Wraf: The Web Resource Application Framework is another RDF application framework, this time written in Perl. It also offers a web interface to RDF storage, editing and querying. Alpha-level software.

Applications

Mozilla: Uses RDF for its configuration files and contains a template-building technology, XUL, that can construct user interfaces populated with data from RDF data sources. A Javascript API for manipulation of those data sources is also available. External data sources can be integrated into Mozilla either by exposing them in the RDF syntax or by adding code to Mozilla conforming to its data source API.

RSS 1.0: This work on the next generation of web site metadata distribution employs RDF for its data model and syntax. Of particular interest is its use at the W3C, where XSLT is used to extract the RSS information from the front page. Dan Connolly has documented how this was done. If you want to experiment with scraping data from XHTML pages, this is an interesting starting point.

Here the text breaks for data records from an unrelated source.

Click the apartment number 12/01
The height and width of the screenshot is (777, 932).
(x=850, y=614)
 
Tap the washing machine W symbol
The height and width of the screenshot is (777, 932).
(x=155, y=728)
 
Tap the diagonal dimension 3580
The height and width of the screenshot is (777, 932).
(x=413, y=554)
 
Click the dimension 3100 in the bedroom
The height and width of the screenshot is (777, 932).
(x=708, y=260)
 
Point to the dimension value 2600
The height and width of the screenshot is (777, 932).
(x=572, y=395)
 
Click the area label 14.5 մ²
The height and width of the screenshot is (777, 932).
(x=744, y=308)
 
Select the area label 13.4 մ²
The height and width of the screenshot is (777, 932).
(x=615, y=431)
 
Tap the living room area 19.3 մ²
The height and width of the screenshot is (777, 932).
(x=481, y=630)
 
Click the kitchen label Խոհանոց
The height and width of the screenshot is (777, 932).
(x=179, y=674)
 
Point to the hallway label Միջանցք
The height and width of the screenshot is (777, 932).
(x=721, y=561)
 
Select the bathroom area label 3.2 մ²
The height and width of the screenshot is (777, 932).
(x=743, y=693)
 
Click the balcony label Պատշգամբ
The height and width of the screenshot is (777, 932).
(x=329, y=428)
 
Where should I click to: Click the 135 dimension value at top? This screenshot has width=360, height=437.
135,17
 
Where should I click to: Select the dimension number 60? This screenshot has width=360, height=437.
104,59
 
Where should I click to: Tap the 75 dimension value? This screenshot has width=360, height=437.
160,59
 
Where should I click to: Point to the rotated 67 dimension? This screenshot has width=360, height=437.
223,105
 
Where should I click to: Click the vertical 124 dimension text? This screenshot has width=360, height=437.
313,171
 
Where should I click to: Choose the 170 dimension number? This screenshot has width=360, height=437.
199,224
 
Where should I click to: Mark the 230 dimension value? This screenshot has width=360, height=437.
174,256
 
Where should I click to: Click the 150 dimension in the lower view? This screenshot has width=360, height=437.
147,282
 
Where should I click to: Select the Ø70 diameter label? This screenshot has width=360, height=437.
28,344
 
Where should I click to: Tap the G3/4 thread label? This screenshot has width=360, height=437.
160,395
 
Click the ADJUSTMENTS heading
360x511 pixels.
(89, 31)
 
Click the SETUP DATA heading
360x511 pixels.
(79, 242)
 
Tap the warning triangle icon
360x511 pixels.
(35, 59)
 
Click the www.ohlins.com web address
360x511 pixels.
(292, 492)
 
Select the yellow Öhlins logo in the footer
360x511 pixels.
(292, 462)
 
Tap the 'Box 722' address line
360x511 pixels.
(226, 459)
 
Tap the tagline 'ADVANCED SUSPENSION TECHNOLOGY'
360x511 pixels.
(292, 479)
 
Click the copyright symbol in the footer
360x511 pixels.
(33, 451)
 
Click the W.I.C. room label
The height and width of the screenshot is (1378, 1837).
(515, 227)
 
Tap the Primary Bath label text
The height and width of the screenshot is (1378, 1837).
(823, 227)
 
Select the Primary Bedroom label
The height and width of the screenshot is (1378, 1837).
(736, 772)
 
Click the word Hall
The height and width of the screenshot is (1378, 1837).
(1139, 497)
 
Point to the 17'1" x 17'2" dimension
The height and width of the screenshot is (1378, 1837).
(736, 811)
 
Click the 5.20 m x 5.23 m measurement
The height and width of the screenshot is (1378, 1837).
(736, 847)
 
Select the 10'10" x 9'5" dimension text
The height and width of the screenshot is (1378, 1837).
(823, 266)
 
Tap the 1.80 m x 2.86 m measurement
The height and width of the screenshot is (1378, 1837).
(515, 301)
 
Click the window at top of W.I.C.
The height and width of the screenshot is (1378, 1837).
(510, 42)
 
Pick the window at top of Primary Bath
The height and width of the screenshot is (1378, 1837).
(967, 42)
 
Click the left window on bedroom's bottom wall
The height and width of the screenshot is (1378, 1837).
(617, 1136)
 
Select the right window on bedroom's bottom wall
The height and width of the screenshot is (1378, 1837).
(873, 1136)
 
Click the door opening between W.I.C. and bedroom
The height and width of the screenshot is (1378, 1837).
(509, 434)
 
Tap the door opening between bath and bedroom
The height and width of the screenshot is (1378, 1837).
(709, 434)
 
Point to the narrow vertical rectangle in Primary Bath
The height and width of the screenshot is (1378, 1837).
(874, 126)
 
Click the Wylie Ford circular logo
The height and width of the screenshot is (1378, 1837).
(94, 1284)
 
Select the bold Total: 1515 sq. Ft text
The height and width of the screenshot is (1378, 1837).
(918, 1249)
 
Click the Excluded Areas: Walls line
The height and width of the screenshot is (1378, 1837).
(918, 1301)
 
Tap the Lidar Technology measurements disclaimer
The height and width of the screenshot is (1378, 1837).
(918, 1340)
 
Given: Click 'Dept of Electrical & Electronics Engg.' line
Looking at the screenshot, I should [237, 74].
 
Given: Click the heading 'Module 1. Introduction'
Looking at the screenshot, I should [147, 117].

Describing and retrieving photos using RDF and HTTP: This note, written by W3C staff, describes the creation of a system allowing the description and retrieval of photographs using RDF. The RDF itself is embedded in the comment portion of JPEG files using a custom editor application, and it's retrieved through an extension to a web server. This illustrates another good starting point for doing Semantic Web development using existing web technologies: attempting to combine this work with a framework such as Redfoot would be an interesting line of investigation.

The Future

The Semantic Web has already been the subject of much bluster among the XML developer community and will doubtless continue to be so. Arguments rage over the usefulness of the technology, the difficulty of using RDF, and so on. However, the Semantic Web vision of a machine-readable web has possibilities for application in most web technology -- while some complain about its lack of definition, its broad scope properly reflects the quietly radical effect it will have on the Web.